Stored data
--------

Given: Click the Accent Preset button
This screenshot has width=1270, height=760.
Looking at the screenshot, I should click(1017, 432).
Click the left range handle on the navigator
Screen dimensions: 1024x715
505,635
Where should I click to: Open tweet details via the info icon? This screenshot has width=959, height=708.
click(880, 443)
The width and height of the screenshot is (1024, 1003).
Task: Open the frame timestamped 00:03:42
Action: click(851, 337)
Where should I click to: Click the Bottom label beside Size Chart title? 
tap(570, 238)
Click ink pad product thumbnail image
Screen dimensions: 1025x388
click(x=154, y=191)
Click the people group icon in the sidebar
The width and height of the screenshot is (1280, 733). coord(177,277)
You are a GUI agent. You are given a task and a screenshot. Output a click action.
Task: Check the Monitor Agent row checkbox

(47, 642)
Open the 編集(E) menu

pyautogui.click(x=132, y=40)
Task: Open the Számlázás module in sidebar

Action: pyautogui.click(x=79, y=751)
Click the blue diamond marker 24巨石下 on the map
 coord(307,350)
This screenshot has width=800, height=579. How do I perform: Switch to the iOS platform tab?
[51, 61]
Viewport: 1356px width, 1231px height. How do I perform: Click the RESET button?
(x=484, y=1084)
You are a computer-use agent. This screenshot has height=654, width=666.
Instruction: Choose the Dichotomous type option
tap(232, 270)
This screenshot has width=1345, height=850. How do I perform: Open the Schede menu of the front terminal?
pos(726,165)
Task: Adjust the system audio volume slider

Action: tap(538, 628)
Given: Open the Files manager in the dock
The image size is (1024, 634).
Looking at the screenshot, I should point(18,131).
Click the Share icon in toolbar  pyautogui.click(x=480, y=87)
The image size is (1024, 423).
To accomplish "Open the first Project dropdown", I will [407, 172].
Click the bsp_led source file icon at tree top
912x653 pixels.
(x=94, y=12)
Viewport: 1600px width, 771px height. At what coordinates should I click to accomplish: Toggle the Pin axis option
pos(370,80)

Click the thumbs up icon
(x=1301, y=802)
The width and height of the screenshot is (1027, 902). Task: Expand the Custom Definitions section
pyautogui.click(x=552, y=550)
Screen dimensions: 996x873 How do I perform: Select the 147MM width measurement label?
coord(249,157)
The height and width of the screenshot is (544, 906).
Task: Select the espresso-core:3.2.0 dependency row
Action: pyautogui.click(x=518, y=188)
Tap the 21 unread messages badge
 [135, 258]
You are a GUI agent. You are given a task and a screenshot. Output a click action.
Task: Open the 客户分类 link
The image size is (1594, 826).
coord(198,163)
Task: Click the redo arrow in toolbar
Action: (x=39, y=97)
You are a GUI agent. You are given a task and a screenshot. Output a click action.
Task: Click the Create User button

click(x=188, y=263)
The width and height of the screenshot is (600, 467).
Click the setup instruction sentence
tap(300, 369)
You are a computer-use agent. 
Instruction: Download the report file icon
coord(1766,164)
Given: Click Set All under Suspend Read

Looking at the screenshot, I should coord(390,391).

--------

GOAL OF THE EXERCISE: What lines in the data hold the word "computer"? Return them.

WRITTEN SOLUTION:
You are a computer-use agent. This screenshot has height=654, width=666.
You are a computer-use agent. 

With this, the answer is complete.